For a seemingly endless time, they held each other wordlessly, content just to feel each other, to assure themselves that this reunion was real, not a dream from which they would wake, heartbroken and in despair.
“Jason,” she said at length, “I was so frightened for you. When my father told me his plan, I was livid. I wouldn’t speak to him for days. But he kept at me, repeated over and over what I told you, and at last I relented. And he was right. You were the only one who could get close to Ouyang, who could kill him. The only one. And of course, he had given you the perfect motivation: my death.”
There was anguish in her voice, as well as love. But there was also unmistakable pride.
Holding her now, hearing her speak, having once again felt her lips against his, the rage leached out of Bourne’s heart, and he calmed. As always, her touch was like a balm against the betrayals the world had, time and again, heaped on him. And as this process continued, he understood that though Eli had used him, he hadn’t betrayed him. On the contrary, Eli had trusted him to commit the most sacred act a father could set in motion: retribution for his gravely wounded daughter.
Rebeka—Sara; it would take some getting used to before he could call her that—shifted against him, and he realized that she must still be in pain.
“Lie back,” he said gently.
“Only if you keep hold of me.”
He lay her down, held her hand in both of his while she smiled up at him, and sighed deeply.
“Now listen, my love, while I tell you a story. When we met I was a flight attendant. You were heading for Damascus and so was I. But some time before, I met with Ouyang. It was all part of the plan. I presented myself as a courier, moving military secrets from Damascus to Oman. He saw me as a mule—as he was supposed to.
“The fact was, I was the one stealing the secrets. I was hiding in plain sight. From that moment on, his attention moved off me to find the people running me. But he never could find them, because they didn’t exist. He wasted untold time and money chasing the invisible honeypot while, one by one, I killed off his people.”

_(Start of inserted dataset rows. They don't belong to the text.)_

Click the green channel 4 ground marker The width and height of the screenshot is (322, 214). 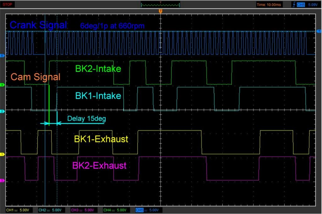3,85
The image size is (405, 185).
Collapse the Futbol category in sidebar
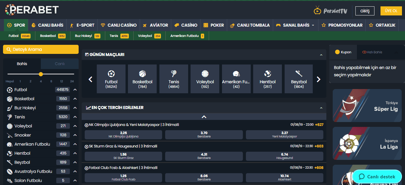75,90
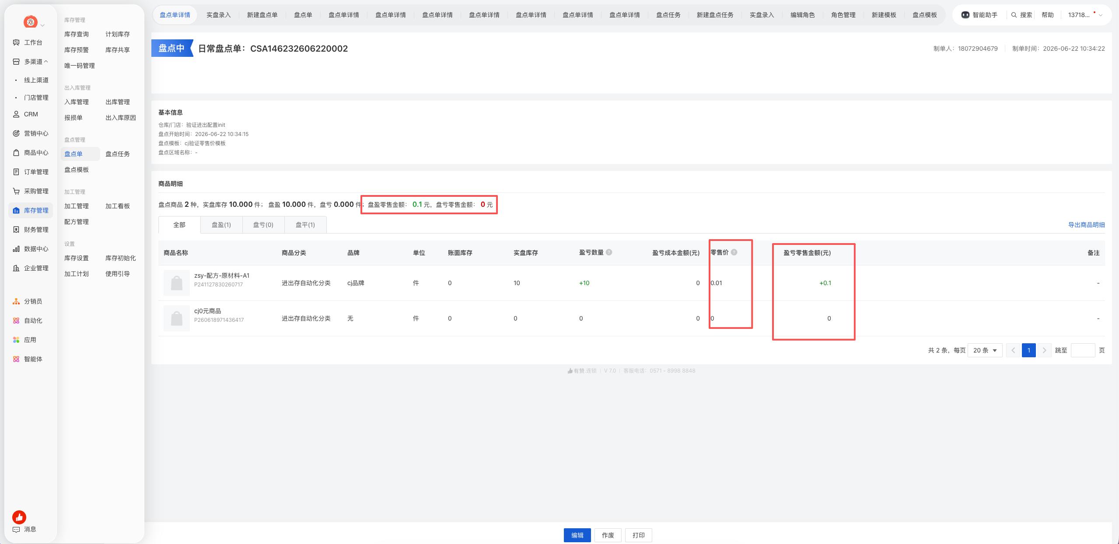The height and width of the screenshot is (544, 1119).
Task: Open the 工作台 workbench icon
Action: tap(16, 42)
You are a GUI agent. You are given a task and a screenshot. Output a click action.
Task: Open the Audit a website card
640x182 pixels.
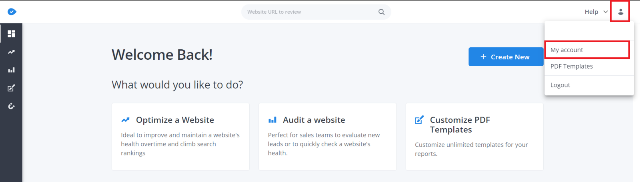click(327, 137)
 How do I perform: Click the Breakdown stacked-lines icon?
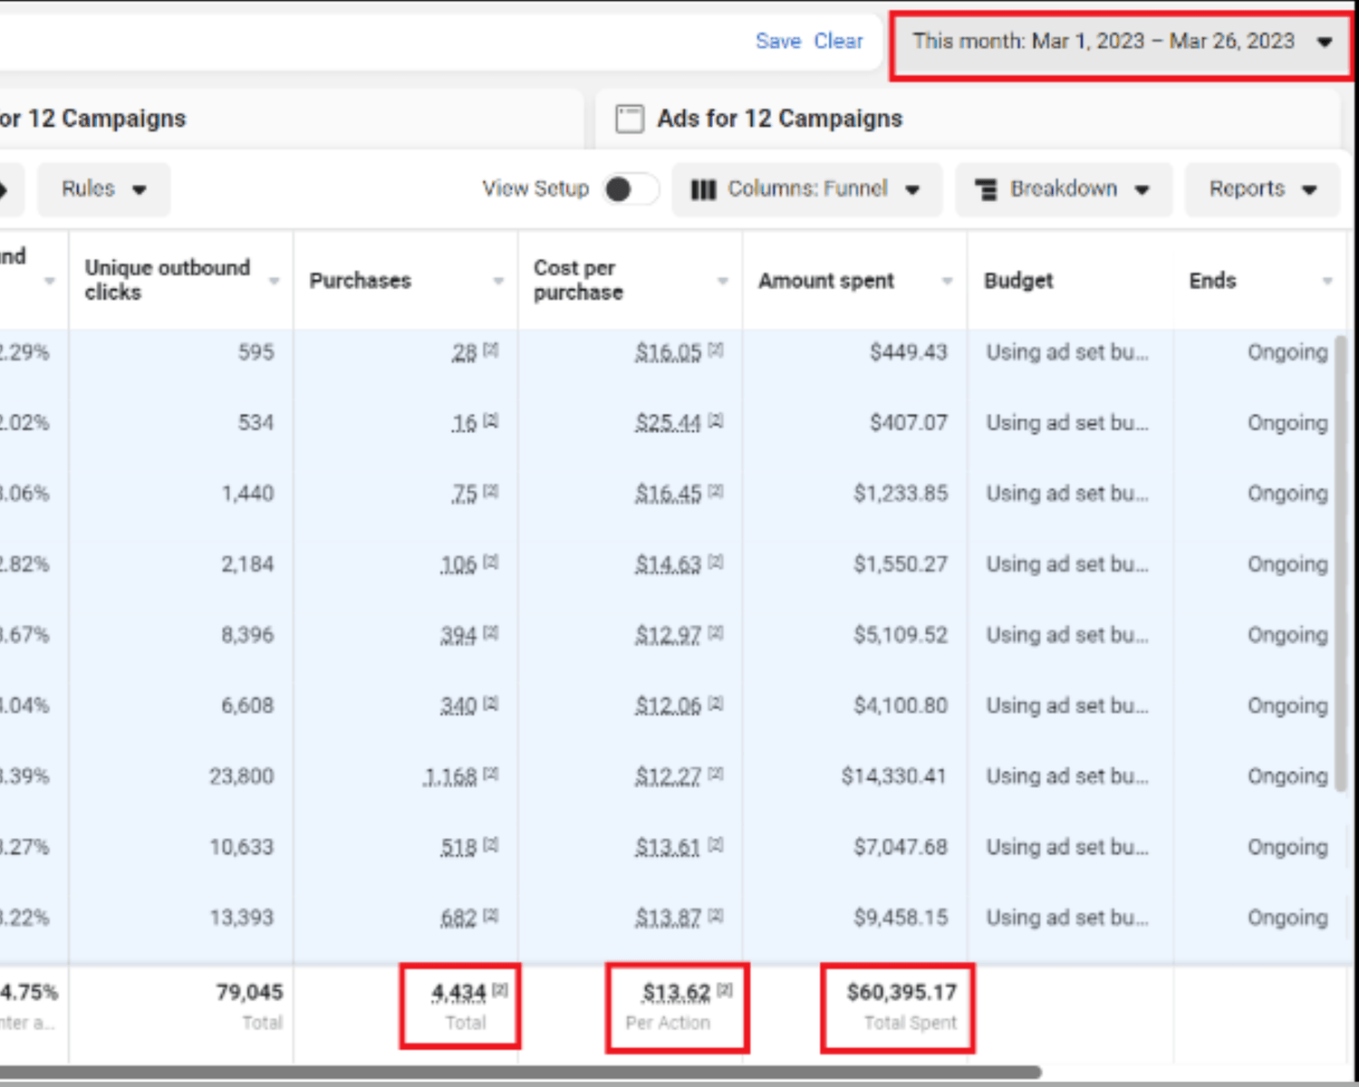pos(986,189)
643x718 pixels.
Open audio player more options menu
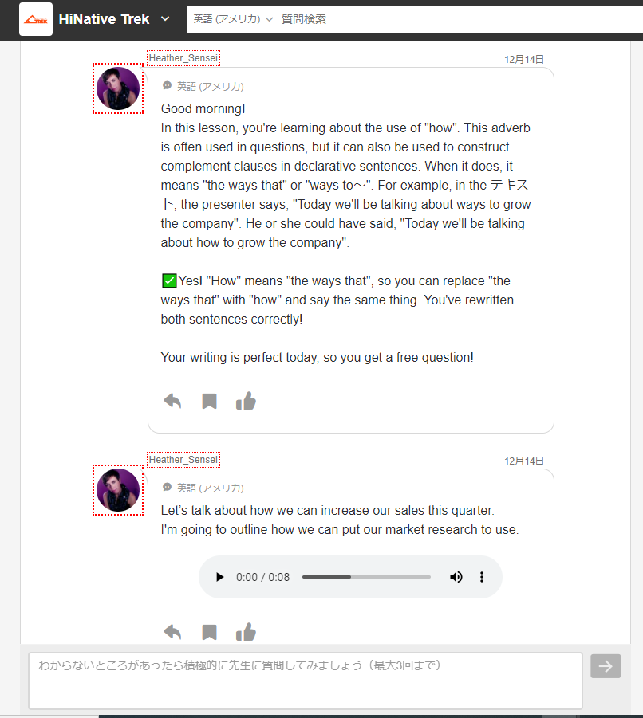pyautogui.click(x=482, y=577)
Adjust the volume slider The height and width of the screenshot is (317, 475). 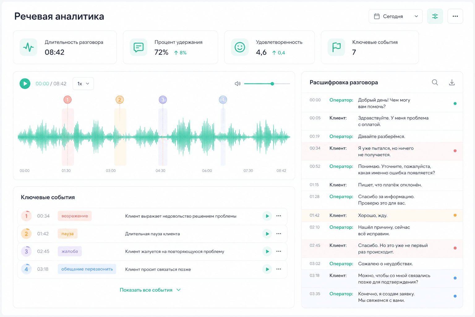(x=267, y=84)
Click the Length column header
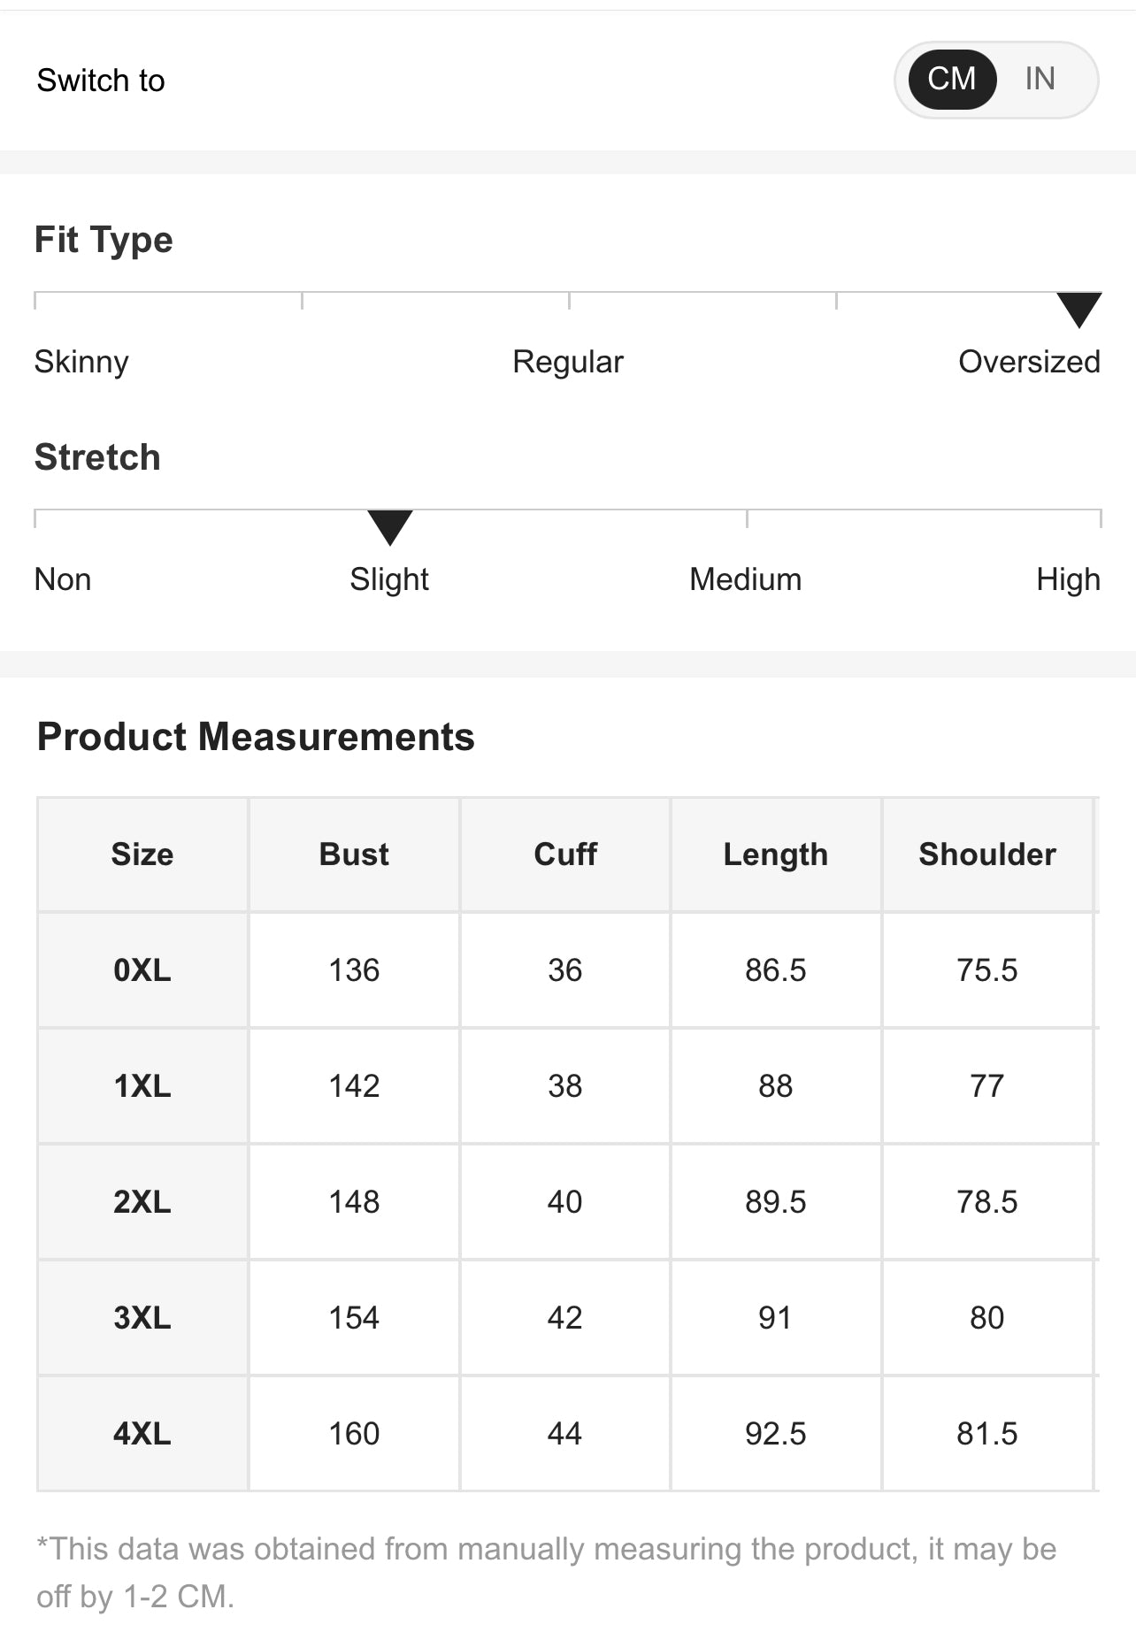 (x=776, y=854)
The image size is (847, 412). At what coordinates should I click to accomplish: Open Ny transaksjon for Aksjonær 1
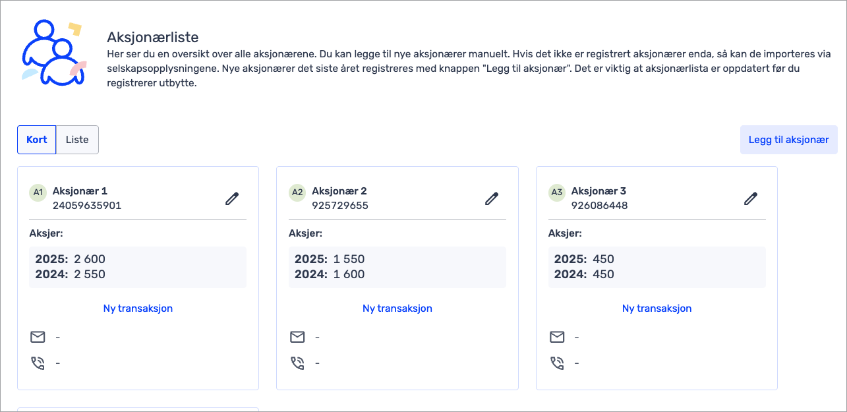[x=138, y=309]
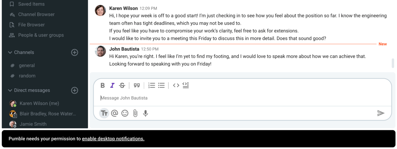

“Until he discovered the truth.”
“Yes.”
“And then he wouldn’t rest until you were dead.” Bourne wanted to scream. All at once, he hated his life of secrets and lies, hated the despicable life that had put her in harm’s way.
“At the outset of the mission, I was outfitted with a hollow tooth,” she continued. “Inside was a fast-acting capsule. It wasn’t a death pill, but one that would ensure my life under extreme circumstances. I swallowed a drug our scientists have perfected that slows the metabolism to simulate death. If I’m found in time, I can be revived, though the return to life is a long and painful one.”
For some time, Bourne sat holding her hand.
Tears leaked from the corners of her eyes. “How many times have I imagined this moment, Jason; longed for it with all my heart and soul.”
Leaning over, Bourne kissed her tears away. “You’re not going out into the field again.”
“Could I stop you?” She searched his face. “Be honest. What else would either of us do?”
For a long time, they stared into each other’s eyes. At length, he took the gold chain from around his neck. The small star of David glimmered between them, a comet in the night sky. The moment she saw it, the tears came again. But this time her eyes were shining. She bent her head forward and he affixed the chain at the nape of her neck. The emblem of her he had carried with him from the moment of her supposed death lay on her chest as it had on the afternoon he had met her, heading to Damascus.
“You see, you were always close to me,” he whispered.
“Jason.” Tears lay heavy on her eyelids, reflecting tiny prisms. “Oh, Jason, what are you waiting for?”
He leaned toward her, and Sara Yadin burst into delighted laughter.
“Yes,” she sighed just before his lips covered hers.